Python 3.3.0 beta 1 released - hynek
http://mail.python.org/pipermail/python-dev/2012-June/120790.html
======
saurik
It continues to be dissapointing that new releases of Python continue to be
useless due to the (I will claim needless and arbitrary, although I could
totally argue the other side if forced: I am not ignorant of the reasons, I
just disagree with the opinions) decision to make the new builds incompatible
with the previous ones (and in some cases for the obvious worse, such as how
Unicode is now less correctly handled when iterating filenames in
directories).

I mean: I do almost all of my "business logic" coding in Python these days,
and yet when I hear of a new version of Python it carries as much weight to me
as a new version of COBOL (which, honestly, probably has more use cases, and
almost certainly more users, than Python 3.x). This is the first time I have
simply totally felt stranded by a development environment since Microsoft
abandoned Visual Basic and replaced it with "Visual Fred" (aka, Visual Basic
.NET): and in that case I had already jumped ship to C++ years earlier.

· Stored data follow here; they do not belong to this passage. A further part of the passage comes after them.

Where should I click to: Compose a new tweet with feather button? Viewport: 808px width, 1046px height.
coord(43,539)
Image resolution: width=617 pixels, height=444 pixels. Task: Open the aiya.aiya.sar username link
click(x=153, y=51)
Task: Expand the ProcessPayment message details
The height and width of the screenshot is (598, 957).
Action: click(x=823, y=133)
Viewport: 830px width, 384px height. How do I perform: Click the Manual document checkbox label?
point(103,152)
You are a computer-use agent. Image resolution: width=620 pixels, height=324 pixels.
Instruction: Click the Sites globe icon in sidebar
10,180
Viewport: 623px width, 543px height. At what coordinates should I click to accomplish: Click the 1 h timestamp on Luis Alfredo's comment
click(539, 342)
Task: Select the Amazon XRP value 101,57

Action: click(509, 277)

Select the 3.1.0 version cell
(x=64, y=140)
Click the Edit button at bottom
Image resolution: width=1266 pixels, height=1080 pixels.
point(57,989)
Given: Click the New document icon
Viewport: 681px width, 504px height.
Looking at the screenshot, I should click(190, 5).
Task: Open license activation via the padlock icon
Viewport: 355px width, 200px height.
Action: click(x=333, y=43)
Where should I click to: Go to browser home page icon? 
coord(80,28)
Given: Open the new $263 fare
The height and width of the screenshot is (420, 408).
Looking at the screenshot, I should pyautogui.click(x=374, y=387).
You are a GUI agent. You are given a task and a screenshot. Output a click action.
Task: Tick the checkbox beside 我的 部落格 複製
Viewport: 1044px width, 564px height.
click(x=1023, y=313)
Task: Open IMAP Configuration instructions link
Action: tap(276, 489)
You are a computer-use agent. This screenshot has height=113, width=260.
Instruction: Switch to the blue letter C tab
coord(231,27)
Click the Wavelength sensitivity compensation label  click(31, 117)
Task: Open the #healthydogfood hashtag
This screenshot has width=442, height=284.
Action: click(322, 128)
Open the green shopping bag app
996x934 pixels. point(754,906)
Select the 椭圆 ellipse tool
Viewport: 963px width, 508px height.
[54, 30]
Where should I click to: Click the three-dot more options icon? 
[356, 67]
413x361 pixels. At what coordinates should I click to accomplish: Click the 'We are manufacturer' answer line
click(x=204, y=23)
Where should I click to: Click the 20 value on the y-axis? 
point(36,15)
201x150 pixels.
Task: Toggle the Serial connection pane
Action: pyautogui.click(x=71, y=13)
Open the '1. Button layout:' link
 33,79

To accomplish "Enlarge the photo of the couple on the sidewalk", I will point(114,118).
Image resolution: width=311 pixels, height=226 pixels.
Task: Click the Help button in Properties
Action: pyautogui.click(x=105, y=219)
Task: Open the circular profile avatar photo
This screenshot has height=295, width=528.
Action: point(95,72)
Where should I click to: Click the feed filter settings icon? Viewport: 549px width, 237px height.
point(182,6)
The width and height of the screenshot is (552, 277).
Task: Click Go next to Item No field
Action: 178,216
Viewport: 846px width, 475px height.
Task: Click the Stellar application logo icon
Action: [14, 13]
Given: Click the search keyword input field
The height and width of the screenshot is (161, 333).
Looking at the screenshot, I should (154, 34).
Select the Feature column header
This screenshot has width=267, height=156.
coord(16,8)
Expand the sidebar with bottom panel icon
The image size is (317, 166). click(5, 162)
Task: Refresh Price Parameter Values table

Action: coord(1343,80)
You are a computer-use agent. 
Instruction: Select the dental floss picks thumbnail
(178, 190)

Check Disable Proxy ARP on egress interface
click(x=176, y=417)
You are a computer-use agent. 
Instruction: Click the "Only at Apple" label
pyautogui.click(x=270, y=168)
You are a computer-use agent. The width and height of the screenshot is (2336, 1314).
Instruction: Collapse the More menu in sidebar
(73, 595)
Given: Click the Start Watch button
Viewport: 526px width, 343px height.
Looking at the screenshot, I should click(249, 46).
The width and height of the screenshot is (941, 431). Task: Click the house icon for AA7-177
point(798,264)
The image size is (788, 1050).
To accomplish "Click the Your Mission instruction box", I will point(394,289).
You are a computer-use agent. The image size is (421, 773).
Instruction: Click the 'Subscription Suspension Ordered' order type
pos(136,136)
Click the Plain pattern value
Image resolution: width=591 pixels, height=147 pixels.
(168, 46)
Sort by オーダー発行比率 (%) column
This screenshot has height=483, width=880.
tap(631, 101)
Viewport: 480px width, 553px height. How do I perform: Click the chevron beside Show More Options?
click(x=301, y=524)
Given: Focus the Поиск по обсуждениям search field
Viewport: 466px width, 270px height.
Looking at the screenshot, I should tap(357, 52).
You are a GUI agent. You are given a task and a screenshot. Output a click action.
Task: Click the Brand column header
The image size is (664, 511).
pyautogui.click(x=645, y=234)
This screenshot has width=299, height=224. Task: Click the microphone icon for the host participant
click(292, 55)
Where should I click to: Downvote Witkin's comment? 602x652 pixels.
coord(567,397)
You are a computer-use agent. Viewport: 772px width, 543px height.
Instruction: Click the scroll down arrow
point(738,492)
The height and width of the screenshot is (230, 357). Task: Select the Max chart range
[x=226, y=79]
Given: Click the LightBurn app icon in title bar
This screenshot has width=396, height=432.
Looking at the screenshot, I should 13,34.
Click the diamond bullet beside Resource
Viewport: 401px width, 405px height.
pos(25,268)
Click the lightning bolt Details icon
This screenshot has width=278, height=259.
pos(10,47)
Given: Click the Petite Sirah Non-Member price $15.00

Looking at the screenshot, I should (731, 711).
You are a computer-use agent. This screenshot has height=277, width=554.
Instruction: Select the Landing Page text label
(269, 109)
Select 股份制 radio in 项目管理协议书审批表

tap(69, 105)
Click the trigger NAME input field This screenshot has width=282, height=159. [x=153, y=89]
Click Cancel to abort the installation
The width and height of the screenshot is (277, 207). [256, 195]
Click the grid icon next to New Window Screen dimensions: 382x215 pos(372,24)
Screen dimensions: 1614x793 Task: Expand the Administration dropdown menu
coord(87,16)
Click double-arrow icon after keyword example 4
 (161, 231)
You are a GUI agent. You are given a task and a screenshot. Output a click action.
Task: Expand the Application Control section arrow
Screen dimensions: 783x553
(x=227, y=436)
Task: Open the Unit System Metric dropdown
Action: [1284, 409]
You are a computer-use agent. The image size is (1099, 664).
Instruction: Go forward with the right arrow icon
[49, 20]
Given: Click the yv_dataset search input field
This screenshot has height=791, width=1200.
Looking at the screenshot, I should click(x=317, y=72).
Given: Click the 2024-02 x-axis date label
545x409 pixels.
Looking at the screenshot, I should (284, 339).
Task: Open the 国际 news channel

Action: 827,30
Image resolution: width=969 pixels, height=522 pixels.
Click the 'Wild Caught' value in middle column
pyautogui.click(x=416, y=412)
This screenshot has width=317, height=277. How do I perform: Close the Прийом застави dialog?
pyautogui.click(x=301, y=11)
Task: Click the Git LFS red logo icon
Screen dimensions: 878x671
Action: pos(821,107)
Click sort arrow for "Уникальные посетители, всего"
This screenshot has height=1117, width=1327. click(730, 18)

At this point, the cost of trying to get all the libraries I rely on set up on
3.x--especially when a ton of them have decided either 1) to slightly change
the semantics of the API "as everything is breaking anyway" or 2) that they
are obsolete and that you should use some other newer library if you want 3.x
--is sufficiently high that one may as well switch to an entirely different
language (in my case, probably Clojure).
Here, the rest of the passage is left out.